Question

In triangle $PQR$ is inscribed in the circle ${{x}^{2}}+{{y}^{2}}=25$. If $Q$ and $R$ have coordinates $(3,4)$ and $(-4,3)$ respectively, then $\angle QPR$ is equal to
A. $\dfrac{\pi }{2}$
B. $\dfrac{\pi }{3}$
C. $\dfrac{\pi }{4}$
D. $\dfrac{\pi }{6}$

Answer 1

Hint: In this question, we are to find the angle at a vertex in the given triangle. To find this the slope with two points formula is used.
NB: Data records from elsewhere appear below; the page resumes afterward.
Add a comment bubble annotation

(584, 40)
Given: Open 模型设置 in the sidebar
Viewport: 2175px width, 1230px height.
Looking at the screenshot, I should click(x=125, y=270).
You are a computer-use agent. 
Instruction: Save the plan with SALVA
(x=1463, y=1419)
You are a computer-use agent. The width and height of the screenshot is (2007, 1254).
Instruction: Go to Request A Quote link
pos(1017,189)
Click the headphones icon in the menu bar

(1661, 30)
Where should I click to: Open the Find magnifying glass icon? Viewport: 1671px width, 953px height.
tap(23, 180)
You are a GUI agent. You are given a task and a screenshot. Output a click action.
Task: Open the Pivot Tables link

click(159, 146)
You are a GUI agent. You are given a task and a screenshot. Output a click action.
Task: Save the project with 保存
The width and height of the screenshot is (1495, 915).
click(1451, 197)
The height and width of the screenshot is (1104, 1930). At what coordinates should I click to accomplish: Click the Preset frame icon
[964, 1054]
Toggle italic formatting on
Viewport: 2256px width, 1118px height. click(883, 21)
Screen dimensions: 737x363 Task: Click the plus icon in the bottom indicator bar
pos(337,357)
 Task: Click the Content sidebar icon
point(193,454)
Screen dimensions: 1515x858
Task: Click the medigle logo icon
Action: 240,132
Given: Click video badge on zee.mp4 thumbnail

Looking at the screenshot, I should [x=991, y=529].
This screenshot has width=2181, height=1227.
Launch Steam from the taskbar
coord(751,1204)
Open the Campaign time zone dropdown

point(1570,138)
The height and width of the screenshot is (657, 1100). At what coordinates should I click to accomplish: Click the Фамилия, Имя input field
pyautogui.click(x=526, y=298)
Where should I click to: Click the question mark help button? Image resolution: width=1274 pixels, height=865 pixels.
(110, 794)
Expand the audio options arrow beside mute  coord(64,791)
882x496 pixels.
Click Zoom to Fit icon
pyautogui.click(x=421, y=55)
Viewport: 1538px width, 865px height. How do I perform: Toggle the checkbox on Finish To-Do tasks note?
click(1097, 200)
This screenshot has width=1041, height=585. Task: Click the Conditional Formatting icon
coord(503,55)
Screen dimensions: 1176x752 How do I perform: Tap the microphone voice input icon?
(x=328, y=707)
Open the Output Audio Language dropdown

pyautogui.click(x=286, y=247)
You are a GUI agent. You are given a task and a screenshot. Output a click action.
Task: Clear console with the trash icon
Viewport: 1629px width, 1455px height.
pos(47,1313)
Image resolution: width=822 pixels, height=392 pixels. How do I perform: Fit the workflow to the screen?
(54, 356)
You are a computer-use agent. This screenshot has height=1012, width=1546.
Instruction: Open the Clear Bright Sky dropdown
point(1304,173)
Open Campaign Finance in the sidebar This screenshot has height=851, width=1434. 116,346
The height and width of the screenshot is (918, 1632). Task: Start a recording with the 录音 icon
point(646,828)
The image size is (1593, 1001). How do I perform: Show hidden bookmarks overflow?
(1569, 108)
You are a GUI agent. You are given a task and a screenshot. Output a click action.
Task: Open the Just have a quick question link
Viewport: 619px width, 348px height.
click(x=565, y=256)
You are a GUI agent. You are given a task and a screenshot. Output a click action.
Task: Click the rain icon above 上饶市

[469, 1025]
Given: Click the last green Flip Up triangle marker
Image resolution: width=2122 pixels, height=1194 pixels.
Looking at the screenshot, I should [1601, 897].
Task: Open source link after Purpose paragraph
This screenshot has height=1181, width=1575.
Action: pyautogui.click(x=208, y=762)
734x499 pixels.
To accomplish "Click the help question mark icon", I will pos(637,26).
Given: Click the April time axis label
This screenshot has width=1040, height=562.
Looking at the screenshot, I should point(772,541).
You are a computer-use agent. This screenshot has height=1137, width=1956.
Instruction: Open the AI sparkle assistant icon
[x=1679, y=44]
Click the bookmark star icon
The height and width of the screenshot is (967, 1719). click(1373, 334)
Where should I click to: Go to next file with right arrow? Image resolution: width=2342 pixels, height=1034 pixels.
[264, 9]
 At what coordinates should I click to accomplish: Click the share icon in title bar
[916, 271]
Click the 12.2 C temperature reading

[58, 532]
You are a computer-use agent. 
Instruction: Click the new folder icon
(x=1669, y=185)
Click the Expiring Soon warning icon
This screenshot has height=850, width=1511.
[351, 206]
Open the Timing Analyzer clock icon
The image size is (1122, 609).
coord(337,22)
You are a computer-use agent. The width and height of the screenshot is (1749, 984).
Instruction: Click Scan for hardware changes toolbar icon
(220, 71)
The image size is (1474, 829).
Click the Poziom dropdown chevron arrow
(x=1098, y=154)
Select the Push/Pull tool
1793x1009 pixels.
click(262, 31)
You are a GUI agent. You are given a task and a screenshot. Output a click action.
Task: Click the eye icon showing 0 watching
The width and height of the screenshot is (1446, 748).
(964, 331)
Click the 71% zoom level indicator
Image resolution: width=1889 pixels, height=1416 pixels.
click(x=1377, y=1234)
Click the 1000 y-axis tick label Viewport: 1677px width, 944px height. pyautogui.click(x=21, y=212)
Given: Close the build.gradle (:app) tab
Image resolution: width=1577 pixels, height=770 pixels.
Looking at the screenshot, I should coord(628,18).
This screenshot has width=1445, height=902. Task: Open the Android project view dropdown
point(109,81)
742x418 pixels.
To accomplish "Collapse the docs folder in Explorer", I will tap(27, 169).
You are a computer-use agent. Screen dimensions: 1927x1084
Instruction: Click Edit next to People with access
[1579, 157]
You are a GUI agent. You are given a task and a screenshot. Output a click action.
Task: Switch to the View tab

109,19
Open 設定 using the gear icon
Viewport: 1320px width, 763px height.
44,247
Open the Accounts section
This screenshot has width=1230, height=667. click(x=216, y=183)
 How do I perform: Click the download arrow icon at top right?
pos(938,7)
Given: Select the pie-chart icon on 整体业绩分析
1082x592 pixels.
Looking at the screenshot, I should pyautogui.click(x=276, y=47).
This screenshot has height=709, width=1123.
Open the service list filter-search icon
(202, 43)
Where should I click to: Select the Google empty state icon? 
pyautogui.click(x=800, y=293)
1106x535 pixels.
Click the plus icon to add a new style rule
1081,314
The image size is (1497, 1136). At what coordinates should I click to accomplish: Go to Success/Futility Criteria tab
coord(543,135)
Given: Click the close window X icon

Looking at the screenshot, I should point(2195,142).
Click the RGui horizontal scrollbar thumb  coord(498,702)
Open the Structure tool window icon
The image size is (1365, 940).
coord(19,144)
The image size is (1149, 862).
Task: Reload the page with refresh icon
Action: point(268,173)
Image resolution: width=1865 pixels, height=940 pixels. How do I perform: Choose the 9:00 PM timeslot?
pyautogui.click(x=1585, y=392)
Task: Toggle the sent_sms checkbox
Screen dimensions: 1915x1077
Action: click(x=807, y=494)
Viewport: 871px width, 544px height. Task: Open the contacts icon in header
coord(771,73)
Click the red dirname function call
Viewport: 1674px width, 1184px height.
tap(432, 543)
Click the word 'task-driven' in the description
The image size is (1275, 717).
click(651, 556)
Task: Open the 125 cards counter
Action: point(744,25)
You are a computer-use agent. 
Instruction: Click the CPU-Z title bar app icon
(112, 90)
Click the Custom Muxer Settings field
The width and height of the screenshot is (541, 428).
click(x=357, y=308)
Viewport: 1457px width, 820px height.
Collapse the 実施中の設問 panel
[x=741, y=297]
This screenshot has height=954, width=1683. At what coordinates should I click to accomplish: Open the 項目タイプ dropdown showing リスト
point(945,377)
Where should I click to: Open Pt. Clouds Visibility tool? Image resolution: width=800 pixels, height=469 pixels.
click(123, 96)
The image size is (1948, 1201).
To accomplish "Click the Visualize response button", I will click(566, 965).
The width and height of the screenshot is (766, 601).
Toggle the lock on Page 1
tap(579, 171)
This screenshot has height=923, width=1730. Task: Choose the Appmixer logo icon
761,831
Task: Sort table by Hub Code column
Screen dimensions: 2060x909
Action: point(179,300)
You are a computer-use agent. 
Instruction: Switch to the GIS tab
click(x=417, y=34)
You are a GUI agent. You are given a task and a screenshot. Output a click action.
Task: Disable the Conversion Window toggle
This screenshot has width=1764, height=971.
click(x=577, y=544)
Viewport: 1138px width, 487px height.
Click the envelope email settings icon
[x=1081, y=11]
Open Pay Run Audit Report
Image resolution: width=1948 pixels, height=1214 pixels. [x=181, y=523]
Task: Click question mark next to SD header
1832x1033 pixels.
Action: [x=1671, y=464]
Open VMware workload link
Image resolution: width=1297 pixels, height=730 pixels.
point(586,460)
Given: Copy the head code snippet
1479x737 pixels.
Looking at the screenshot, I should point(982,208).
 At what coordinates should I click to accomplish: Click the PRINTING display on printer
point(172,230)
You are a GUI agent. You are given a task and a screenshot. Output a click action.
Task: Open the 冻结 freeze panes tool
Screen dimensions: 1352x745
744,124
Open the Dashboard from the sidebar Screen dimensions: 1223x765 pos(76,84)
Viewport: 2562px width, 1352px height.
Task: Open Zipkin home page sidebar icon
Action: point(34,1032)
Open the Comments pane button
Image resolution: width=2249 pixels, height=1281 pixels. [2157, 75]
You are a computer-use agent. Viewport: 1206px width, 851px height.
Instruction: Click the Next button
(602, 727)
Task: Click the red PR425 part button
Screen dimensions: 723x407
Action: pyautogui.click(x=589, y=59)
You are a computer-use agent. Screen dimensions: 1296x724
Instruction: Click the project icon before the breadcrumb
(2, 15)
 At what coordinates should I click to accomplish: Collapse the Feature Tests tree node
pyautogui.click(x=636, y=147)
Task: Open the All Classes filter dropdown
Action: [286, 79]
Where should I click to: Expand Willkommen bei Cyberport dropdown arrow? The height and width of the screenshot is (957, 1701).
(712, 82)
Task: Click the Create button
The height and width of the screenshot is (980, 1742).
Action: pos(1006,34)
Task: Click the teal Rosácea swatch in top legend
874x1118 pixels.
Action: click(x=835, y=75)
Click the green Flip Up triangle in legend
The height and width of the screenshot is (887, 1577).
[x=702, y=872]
Formula used: The slope of a line that is passing through \[({{x}_{1}},{{y}_{1}}),({{x}_{2}},{{y}_{2}})\] is
$m=\dfrac{{{y}_{2}}-{{y}_{1}}}{{{x}_{2}}-{{x}_{1}}}$
The product of the slopes of two lines if they are perpendicular is
${{m}_{1}}\times {{m}_{2}}=-1$

Complete step by step solution: The equation of the given circle is ${{x}^{2}}+{{y}^{2}}=25$
This is in the form of ${{x}^{2}}+{{y}^{2}}={{r}^{2}}$ whose center lies at $O(0,0)$origin.
Then, the center of the given circle is $O(0,0)$
It is given that, $Q$ and $R$ have coordinates $(3,4)$ and $(-4,3)$ respectively.
Then, the slope of $\overleftrightarrow{OQ}$ is
$\begin{align}
  & {{m}_{1}}=\dfrac{{{y}_{2}}-{{y}_{1}}}{{{x}_{2}}-{{x}_{1}}} \\
 & \text{ }=\dfrac{4-0}{3-0} \\
 & \text{ }=\dfrac{4}{3} \\
\end{align}$
And the slope of $\overleftrightarrow{OR}$ is
$\begin{align}
  & {{m}_{2}}=\dfrac{{{y}_{2}}-{{y}_{1}}}{{{x}_{2}}-{{x}_{1}}} \\
 & \text{ }=\dfrac{3-0}{-4-0} \\
 & \text{ }=\dfrac{-3}{4} \\
\end{align}$
Then the product of these two slopes results as
$\begin{align}
  & {{m}_{1}}\times {{m}_{2}}=\dfrac{4}{3}\times \dfrac{-3}{4} \\
 & \text{ }=-1 \\
\end{align}$
Thus, these two lines are perpendicular. So, $\angle QOR=\dfrac{\pi }{2}$
Then,
 $\begin{align}
  & \angle QPR=\dfrac{1}{2}\times \angle QOR \\
 & \text{ }=\dfrac{1}{2}\times \dfrac{\pi }{2} \\
 & \text{ }=\dfrac{\pi }{4} \\
\end{align}$

Thus, Option (C) is correct.

Note: Here we need to calculate the slope. Thus, we can able to calculate the required angle. Since the product of two lines is $-1$, those lines are perpendicular to each other. So, we can write the angle between them is $\dfrac{\pi }{2}$.